Your goal - Reproduce exactly the lines from the one containing "The width and" through the end of the entries, including both. Drop the pictures.

Start of Supplied records

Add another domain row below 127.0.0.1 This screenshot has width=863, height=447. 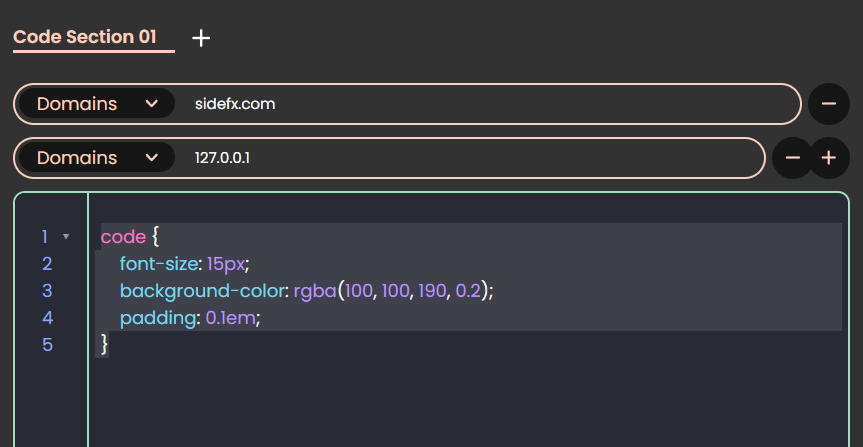(829, 158)
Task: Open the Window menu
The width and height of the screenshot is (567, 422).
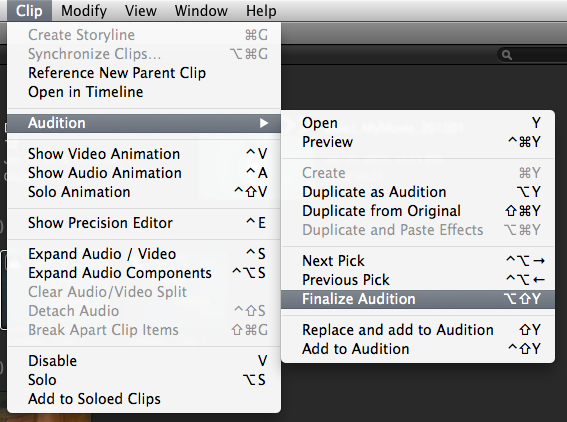Action: coord(201,10)
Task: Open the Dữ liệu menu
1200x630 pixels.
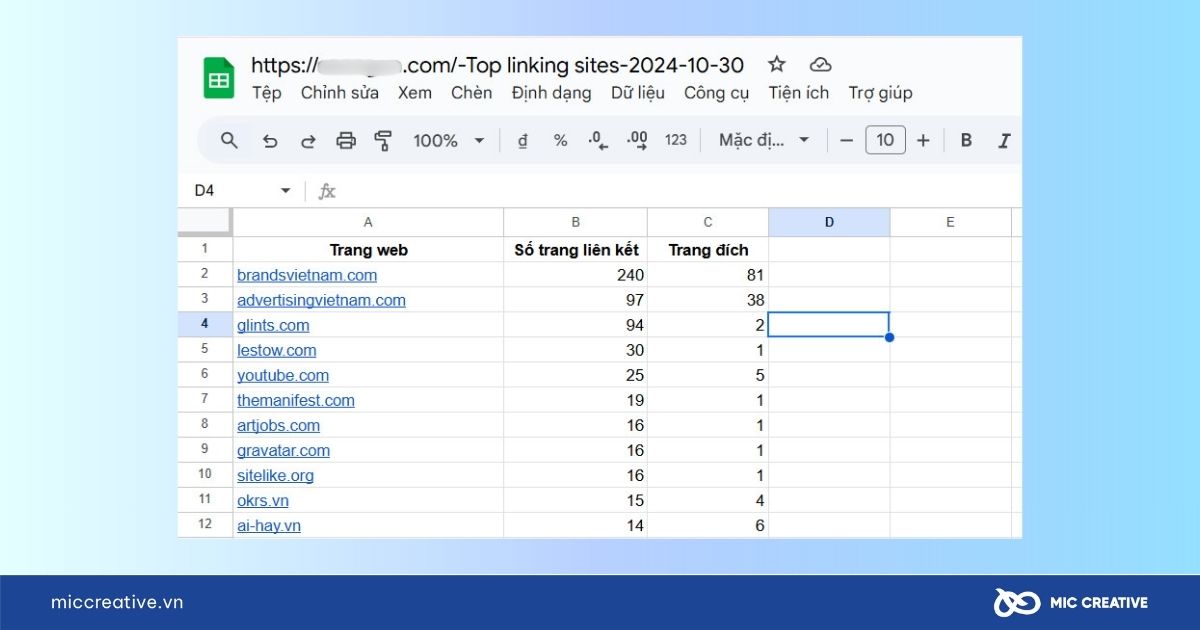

End of Supplied records

Worked solution -
The width and height of the screenshot is (567, 422).
Action: coord(201,10)
Task: Open the Dữ liệu menu
1200x630 pixels.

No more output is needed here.